Economia do cuidado sob a perspectiva dos direitos humanos: Dignidade da vida, equidade estrutural e responsabilidade estatal
DOI:
https://doi.org/10.21527/2176-6622.2026.65.17789Palavras-chave:
Economia do Cuidado, Direitos Humanos, Dignidade da Vida, Equidade Estrutural, Responsabilidade EstatalResumo
A interconexão entre os direitos humanos e a economia do cuidado constitui um campo analítico central para compreender as desigualdades estruturais contemporâneas, ao conceber o cuidado como lente crítica que desloca o foco da produção econômica para a reprodução social e a sustentabilidade da vida. Este texto propõe uma reflexão sobre a economia do cuidado e suas interfaces com os direitos humanos e as políticas públicas, tomando como referência três categorias analíticas fundamentais.

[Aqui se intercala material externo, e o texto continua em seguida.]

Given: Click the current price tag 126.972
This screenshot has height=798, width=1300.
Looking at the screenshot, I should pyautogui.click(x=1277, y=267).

Do ponto de vista metodológico, a pesquisa fundamenta-se em uma revisão bibliográfica sistemática, cuja análise foi orientada pelas seguintes categorias analíticas: (1) dignidade da vida, (2) equidade estrutural e (3) responsabilidade estatal do cuidado. Como resultados, reconhece-se o cuidado como condição indispensável para a reprodução da vida social e para o funcionamento dos sistemas econômicos, evidenciando que a histórica desvalorização e invisibilização desse trabalho decorrem de estruturas sociais hierarquizadas que distribuem de forma desigual responsabilidades, direitos e oportunidades. A economia do cuidado fundamenta-se, assim, na preservação e na continuidade da vida, compreendida de maneira ampla e integrada, ao abranger tanto as demandas cotidianas dos indivíduos quanto os arranjos econômicos, mercantis, ambientais e sociais que se organizam a partir das práticas de cuidado. Nessa perspectiva, o cuidado ultrapassa o âmbito das relações interpessoais e domésticas, afirmando-se como elemento estruturante das políticas públicas e dos sistemas produtivos, ao orientar modelos de desenvolvimento comprometidos com a justiça socioambiental, a reprodução social e o bem-estar coletivo.